IFN-γ and IL-17A are well-recognized signature cytokines predominantly secreted by Th1 and Th17 cells, respectively. To confirm whether IMQ-stimulated DCs enhance the production of IFN-γ and IL-17A in co-cultured CD4⁺ T cells, cytokine production levels in the supernatants of the co-cultures were determined using ELISA. IMQ-stimulated DCs increased IFN-γ and IL-17A production in co-cultured OT-II CD4⁺ T cells (Fig. 5C). Additionally, IMQ-treated DCs notably tended to increase IL-9 secretion in co-cultured OT-II CD4⁺ T cells, with IL-10 exhibiting a similar trend (Fig. S2C). These results are the first to demonstrate that IMQ-treated DCs can polarize naïve CD4⁺ T cells into specific effector T helper cell subsets, such as Th1, Th17, and Th9. The substantial increase in IL-9 secretion, along with elevated Th9 population levels, suggests a key role for IL-9 in Th9 differentiation. This novel finding highlights the unique capability of IMQ-activated DCs to influence T cell differentiation, providing a new perspective on the immunomodulatory effects of IMQ.

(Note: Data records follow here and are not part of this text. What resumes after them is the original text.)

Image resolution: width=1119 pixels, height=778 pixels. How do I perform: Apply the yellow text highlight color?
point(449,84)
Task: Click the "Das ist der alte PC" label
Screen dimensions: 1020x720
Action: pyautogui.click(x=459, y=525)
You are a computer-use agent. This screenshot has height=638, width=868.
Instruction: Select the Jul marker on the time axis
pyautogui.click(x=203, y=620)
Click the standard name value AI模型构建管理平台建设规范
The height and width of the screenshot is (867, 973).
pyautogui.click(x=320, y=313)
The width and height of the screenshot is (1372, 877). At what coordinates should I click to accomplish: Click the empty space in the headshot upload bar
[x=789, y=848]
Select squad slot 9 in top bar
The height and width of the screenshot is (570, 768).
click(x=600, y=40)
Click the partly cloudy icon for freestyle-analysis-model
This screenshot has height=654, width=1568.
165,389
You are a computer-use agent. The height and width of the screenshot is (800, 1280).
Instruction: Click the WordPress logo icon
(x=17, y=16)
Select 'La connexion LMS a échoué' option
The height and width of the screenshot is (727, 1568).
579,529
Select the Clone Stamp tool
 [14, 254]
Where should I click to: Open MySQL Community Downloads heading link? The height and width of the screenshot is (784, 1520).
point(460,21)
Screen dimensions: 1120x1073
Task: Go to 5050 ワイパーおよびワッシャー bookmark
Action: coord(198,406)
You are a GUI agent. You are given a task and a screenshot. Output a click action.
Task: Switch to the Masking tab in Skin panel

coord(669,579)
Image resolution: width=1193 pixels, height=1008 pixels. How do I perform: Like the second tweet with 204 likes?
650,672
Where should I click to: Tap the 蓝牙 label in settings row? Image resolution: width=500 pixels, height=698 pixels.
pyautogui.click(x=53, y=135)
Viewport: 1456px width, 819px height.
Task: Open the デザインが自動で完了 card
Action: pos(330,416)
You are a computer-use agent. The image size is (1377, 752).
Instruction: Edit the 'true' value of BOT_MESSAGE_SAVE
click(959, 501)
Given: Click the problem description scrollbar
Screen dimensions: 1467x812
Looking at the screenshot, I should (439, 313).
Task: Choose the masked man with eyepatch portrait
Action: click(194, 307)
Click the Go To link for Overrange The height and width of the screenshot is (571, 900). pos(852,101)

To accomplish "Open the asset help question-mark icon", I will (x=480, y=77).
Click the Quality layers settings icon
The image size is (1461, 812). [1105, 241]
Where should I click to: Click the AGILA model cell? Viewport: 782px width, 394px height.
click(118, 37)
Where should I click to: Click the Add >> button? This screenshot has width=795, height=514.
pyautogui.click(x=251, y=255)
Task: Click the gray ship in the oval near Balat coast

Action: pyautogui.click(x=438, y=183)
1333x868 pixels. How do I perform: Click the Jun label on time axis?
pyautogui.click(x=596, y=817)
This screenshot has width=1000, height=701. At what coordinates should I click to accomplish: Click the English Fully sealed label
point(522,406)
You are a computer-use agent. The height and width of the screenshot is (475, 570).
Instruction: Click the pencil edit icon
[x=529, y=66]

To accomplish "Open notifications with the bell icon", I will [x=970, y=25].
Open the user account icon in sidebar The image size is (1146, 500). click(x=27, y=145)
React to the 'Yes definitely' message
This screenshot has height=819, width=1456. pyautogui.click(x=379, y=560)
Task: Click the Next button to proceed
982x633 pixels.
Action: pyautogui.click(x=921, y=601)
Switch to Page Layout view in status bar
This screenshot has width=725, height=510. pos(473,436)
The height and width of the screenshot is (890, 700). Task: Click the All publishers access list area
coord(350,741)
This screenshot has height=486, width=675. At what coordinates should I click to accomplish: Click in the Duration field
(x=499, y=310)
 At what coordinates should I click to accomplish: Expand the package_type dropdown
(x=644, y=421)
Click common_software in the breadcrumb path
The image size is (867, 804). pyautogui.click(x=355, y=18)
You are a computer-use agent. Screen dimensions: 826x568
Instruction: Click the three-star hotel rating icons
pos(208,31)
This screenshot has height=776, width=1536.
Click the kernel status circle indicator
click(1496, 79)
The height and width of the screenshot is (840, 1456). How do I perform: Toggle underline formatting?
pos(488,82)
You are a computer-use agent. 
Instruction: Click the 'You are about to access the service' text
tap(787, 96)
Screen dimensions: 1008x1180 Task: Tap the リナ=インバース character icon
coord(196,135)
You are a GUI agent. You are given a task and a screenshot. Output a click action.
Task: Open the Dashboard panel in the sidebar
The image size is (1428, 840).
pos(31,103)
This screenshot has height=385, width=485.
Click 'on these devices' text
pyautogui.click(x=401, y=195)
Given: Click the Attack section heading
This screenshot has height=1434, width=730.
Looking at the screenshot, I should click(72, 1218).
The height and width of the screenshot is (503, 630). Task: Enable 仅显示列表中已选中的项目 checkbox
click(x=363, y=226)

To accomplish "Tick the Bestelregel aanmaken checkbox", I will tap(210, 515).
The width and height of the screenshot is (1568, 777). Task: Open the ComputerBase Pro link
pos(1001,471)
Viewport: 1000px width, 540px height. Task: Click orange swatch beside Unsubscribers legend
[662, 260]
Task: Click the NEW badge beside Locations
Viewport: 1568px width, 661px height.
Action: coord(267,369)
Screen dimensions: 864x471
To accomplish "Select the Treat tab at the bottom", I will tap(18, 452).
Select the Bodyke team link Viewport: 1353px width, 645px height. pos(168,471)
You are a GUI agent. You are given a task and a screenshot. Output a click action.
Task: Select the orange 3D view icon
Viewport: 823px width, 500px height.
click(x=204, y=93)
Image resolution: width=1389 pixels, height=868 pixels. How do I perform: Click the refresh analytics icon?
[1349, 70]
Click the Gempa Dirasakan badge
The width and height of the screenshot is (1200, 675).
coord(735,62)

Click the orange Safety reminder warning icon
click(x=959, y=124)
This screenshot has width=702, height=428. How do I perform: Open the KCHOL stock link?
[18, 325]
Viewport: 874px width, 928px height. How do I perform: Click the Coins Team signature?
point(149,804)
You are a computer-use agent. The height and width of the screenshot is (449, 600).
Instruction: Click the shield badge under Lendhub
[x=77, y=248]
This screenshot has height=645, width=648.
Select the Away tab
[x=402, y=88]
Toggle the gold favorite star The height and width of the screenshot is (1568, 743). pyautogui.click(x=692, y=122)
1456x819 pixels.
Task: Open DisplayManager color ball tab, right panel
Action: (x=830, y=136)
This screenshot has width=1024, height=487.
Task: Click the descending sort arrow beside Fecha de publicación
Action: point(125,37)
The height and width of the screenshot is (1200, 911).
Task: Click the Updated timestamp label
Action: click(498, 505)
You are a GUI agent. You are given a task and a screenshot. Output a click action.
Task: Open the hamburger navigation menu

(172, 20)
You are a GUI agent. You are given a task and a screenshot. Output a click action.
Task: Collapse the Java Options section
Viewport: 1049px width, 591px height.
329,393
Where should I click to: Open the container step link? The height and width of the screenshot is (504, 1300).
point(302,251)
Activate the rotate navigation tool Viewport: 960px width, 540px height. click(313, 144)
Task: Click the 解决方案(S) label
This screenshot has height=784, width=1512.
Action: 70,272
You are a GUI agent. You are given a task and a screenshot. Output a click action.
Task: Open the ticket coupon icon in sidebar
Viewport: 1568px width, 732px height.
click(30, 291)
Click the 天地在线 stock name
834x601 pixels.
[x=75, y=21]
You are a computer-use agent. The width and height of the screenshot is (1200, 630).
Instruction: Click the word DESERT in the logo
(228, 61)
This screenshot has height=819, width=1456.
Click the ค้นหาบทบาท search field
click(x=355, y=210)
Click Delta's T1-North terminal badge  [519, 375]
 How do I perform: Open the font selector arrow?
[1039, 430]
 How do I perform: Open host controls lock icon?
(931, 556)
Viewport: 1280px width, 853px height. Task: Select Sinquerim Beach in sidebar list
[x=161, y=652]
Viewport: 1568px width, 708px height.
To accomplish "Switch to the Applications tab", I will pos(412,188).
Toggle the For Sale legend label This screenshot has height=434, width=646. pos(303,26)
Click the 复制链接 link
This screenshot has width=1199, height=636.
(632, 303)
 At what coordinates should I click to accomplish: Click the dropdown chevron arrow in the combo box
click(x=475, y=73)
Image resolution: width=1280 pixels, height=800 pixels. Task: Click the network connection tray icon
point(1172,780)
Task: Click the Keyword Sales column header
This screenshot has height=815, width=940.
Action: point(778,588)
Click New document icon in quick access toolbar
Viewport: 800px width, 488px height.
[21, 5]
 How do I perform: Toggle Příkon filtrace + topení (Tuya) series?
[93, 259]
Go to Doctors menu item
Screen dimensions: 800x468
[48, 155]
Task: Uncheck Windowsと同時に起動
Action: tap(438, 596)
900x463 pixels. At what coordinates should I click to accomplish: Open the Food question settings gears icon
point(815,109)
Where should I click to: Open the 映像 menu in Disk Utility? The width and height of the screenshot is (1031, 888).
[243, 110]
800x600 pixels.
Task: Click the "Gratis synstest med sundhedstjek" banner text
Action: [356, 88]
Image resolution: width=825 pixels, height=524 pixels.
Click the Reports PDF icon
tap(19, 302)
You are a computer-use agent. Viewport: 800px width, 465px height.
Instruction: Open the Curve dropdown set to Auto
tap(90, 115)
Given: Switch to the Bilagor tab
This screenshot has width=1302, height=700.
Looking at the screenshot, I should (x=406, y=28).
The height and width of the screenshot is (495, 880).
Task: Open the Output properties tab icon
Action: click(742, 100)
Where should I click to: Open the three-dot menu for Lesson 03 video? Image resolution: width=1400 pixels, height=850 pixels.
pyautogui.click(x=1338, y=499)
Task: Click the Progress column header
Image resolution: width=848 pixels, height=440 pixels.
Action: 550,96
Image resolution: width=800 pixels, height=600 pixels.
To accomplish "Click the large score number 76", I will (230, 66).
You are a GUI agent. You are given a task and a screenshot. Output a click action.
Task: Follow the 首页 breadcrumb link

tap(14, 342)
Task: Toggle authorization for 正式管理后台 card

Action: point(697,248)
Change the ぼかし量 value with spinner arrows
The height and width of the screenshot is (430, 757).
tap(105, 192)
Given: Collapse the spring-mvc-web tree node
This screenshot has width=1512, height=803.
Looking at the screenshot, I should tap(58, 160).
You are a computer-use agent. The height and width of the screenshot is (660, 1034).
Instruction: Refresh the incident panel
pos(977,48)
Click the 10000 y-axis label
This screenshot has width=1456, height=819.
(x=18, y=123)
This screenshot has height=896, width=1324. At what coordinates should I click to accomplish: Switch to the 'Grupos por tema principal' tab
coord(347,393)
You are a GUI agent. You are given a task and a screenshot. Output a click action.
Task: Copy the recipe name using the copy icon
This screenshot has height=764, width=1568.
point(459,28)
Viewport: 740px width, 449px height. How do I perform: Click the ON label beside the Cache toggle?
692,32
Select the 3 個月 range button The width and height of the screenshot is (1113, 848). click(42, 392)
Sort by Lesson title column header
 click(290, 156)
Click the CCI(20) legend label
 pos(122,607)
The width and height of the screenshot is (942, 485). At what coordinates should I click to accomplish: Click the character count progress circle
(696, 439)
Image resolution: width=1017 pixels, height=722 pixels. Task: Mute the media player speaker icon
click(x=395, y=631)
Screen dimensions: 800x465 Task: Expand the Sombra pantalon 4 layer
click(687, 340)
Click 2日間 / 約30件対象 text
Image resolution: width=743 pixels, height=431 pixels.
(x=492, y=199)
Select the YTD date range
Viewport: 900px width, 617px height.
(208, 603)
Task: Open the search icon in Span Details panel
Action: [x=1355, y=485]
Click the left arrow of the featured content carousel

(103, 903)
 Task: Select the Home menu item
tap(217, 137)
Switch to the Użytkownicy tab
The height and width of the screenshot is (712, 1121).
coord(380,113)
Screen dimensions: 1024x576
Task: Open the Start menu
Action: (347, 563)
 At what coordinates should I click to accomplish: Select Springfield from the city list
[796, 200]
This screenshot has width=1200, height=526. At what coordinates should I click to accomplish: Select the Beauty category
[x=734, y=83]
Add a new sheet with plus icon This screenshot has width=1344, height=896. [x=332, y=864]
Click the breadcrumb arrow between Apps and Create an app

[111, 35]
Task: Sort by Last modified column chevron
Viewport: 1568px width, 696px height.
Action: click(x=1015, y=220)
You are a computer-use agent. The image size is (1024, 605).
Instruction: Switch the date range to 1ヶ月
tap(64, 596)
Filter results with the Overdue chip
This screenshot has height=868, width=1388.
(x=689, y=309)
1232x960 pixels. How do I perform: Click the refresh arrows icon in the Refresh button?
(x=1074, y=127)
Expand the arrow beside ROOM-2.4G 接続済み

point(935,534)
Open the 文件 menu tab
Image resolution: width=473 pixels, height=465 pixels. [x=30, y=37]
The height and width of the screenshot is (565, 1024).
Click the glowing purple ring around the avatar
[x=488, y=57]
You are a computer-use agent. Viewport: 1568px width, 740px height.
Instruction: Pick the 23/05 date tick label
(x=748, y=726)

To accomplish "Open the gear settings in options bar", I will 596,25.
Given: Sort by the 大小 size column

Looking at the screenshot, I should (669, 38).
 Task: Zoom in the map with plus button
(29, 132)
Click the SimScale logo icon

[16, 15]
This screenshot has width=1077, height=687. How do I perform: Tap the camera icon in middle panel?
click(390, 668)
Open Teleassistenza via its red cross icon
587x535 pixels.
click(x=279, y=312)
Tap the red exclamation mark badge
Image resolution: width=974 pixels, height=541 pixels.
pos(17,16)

DCs secrete cytokines essential for T cell polarization. Specifically, IL-12 and IL-6 are key drivers of Th1 and Th17 cell differentiation, respectively. These cytokines direct the differentiation of naïve CD4⁺ T cells and shape adaptive immune responses. To determine whether IL-12 and IL-6 secreted from IMQ-stimulated DCs contribute to the enhancement of Th1 and Th17 responses, neutralizing antibodies against IL-12 and IL-6 were added to co-cultures of IMQ-treated DCs and naïve CD4⁺ T cells isolated from OT-II transgenic mice. The frequencies of Th1 and Th17 cells, along with IFN-γ and IL-17A production, were subsequently analyzed. As illustrated in Fig. 6A and B, blockade of IL-12 or IL-6 led to a significant reduction in the frequencies of CD4⁺ IFN-γ⁺ (Th1) and CD4⁺ IL-17A⁺ (Th17) cells. Consistent with these findings, IFN-γ and IL-17A levels in culture supernatants were also decreased (Fig. 6C). In contrast, IgG isotype control antibodies had no effect on these responses. These data demonstrate that IMQ-activated DCs promote Th1 and Th17 polarization via IL-12 and IL-6 secretion, underscoring the critical role of these cytokines in mediating the immunomodulatory effects of IMQ. This novel finding highlights the therapeutic potential of targeting DC-derived IL-12 and IL-6 pathways to modulate pathogenic T cell responses.